Right now we keep them forever, and we shouldn't.
Description
Details
Subject | Repo | Branch | Lines +/- | |
---|---|---|---|---|
cleanup misc dumps that aren't stored in per-date urls | operations/puppet | production | +12 -4 |
Event Timeline
This is blocked until Legoktm can archive url counts from the older dumps, for some stats he generates.
Everything is done on my side for https://shorturls.toolforge.org/. Still waiting to hear how long https://github.com/Hydriz/Balchivist/issues/8 is expected to take...if it's going to be a while I'll set up a manual cronjob in the meantime.

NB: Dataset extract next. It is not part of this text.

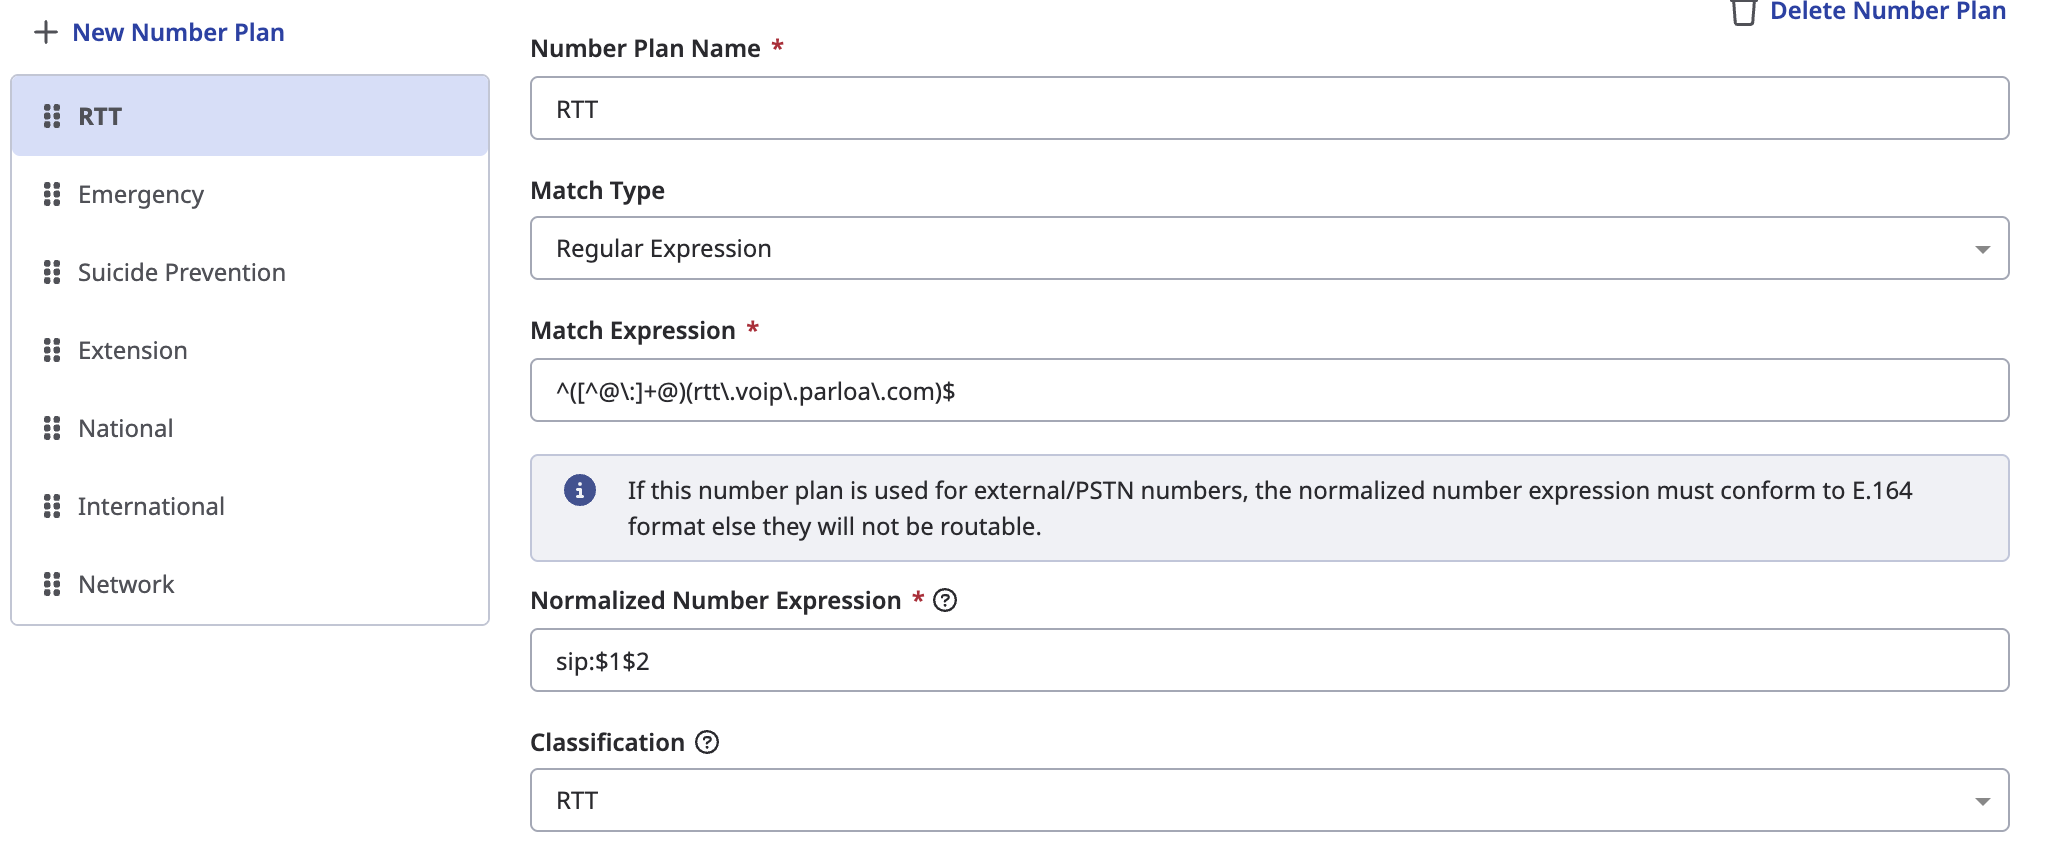
Task: Click Delete Number Plan link
Action: [x=1887, y=12]
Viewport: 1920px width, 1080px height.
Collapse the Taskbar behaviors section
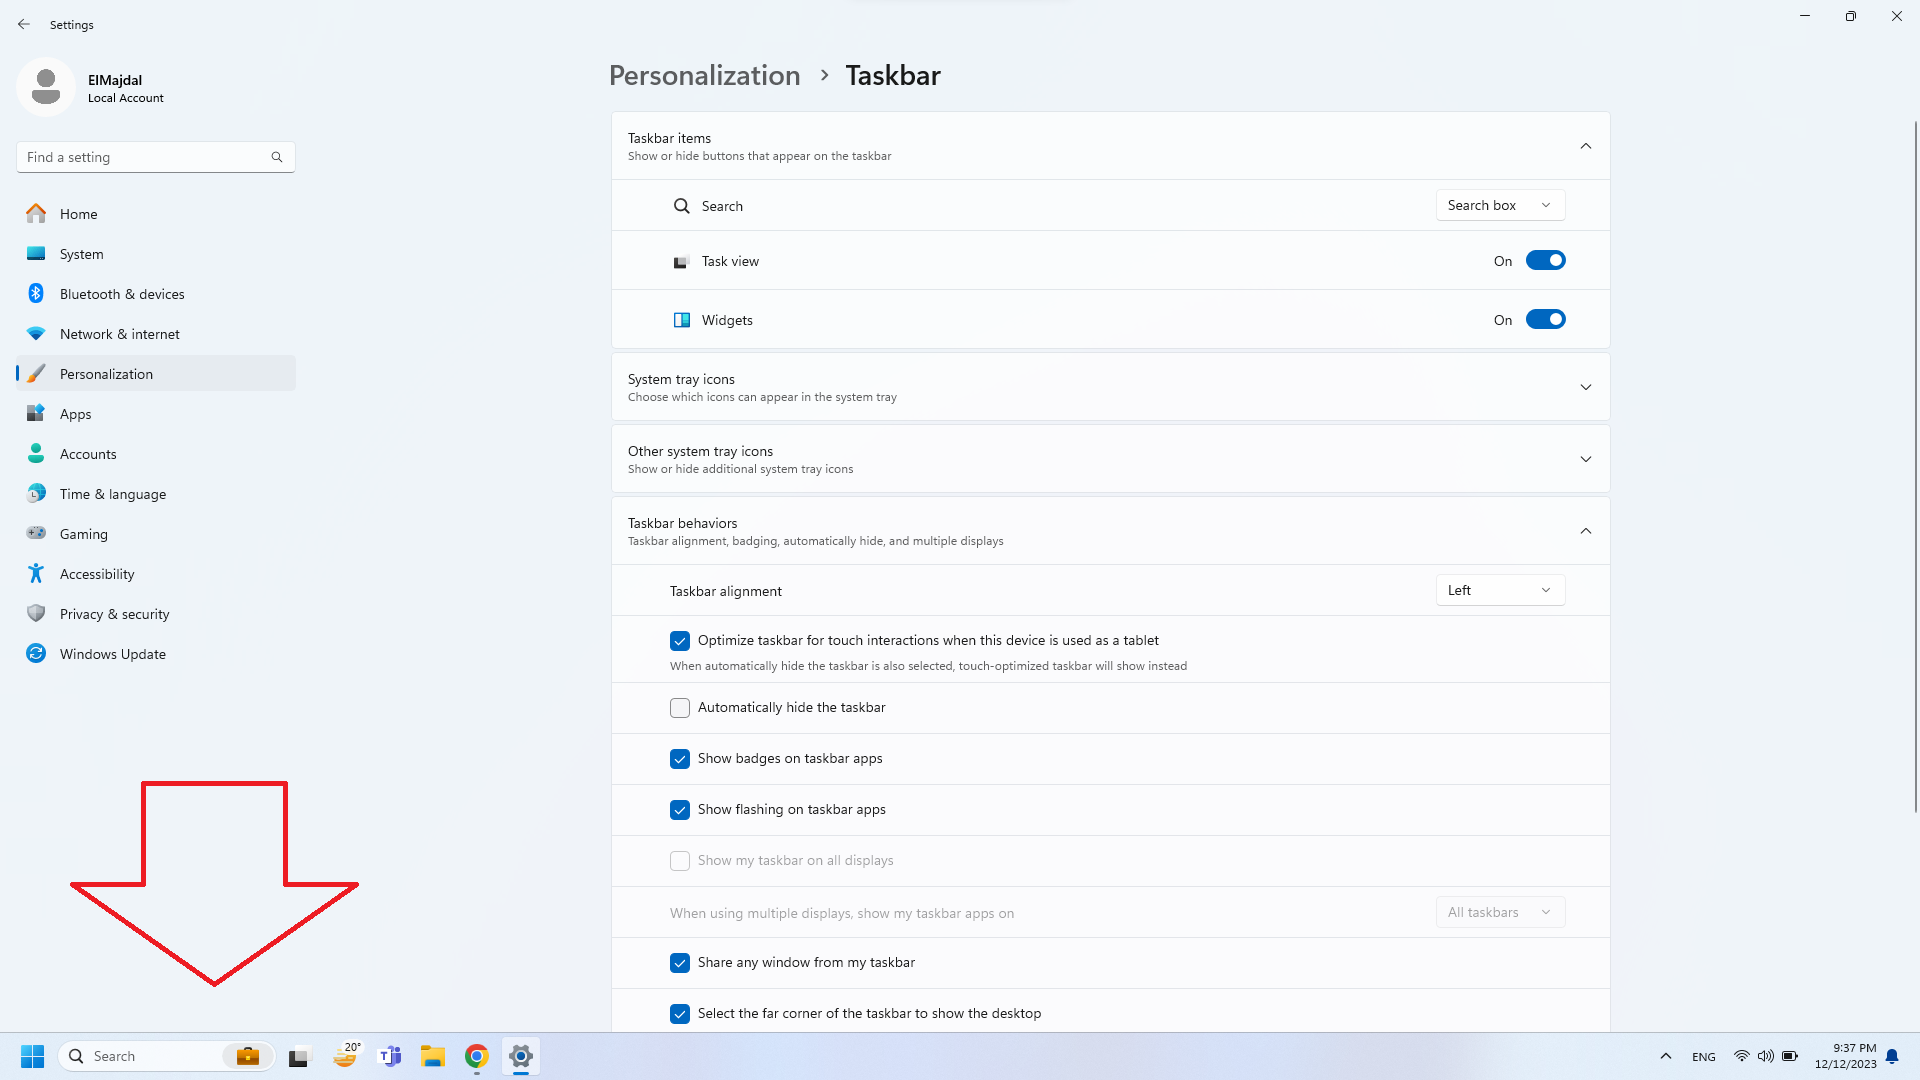(1585, 531)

The actual system will take a while but let me try to manually get the old files uploaded first, which should take about 2-3 weeks. Approximately how many old copies of this dump will we be keeping, if we are not keeping all of them here?
Unsure, and it may vary over time. I'm going to arbitrarily say 20 for now, that seems like a lot.
Just an update that I have got the files archived to the Internet Archive: https://archive.org/search.php?query=subject%3A%22shorturls%22%20AND%20subject%3A%22wikimedia%22
Next step for me is to probably get a cronjob running, but I will be mainly focusing on getting the new system up since it is designed for such cases.
@ArielGlenn You can go ahead to keep the latest 20 dumps (or less, depending on your requirements).
Funnily enough we are already configured to keep only 7 shorturl dumps, so it is just "lucky" that the script did not work for the specific directory layout. I'll fix that now though :-)
Change 619571 had a related patch set uploaded (by ArielGlenn; owner: ArielGlenn):
[operations/puppet@production] cleanup misc dumps that aren't stored in per-date urls
Change 619571 merged by ArielGlenn:
[operations/puppet@production] cleanup misc dumps that aren't stored in per-date urls
The above patch is now deployed; I'll check tomorrow to make sure that the older files are actually cleaned up on the labstore hosts before closing the task.
To-morrow, and to-morrow, and to-morrow,
Creeps in this petty pace from day to day,
with nothing to remind me that I should check those files or close this bug.
So, almost a month later... yep the files are cleaned up, closing this task!